¿Puede Sánchez resistir sin convocar elecciones?
La crisis de Ceuta y el abandono denunciado en Valencia han llevado la tensión política al límite. En este contexto, la pregunta que circula con insistencia es si Pedro Sánchez llamará a las urnas o prolongará la legislatura. El argumento del Gobierno, esgrimido por una parte del análisis político, es que no hay condiciones para votar con la sociedad polarizada y con investigaciones judiciales abiertas. Pero eso, visto desde la otra orilla, es exactamente la excusa perfecta para no convocar.

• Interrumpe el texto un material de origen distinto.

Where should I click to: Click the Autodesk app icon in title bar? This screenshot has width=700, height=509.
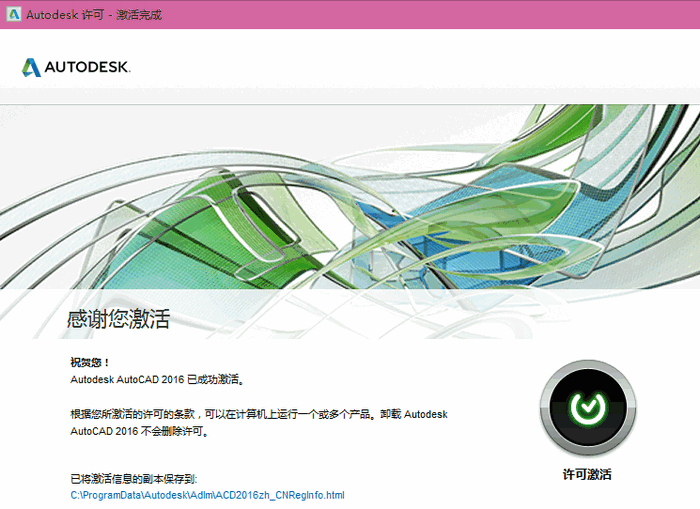pyautogui.click(x=13, y=14)
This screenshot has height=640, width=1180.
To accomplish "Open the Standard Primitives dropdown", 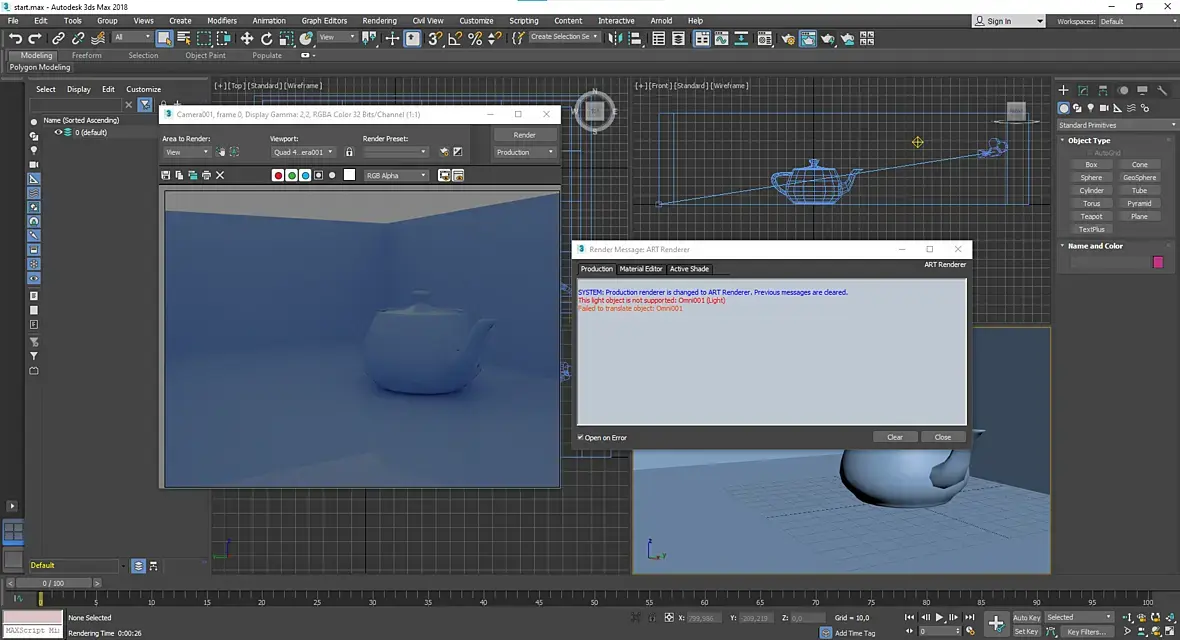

Hay quien recuerda que «un año entero» separa del siguiente ciclo electoral y que el presidente podría aprovechar la inestabilidad para blindarse. Otros ven una salida más prosaica: tras las navidades, y si la presión de la calle y de Bruselas aprieta, el calendario electoral se adelantaría por la puerta de atrás. Las comparaciones con el pasado aparecen: la maquinaria propagandística que retrata a Sánchez como un «tirano nivel Dios» y la sombra de Franco planeando sobre la discusión.
En contraste, una minoría sostiene que la única vía es que la Unión Europea corte el grifo financiero para forzar el cambio. De momento, el calendario sigue cerrado y las excusas, en perfecto estado de revista. Puede que el presidente no tenga prisa; la pregunta es si la calle y los tribunales se la van a exigir.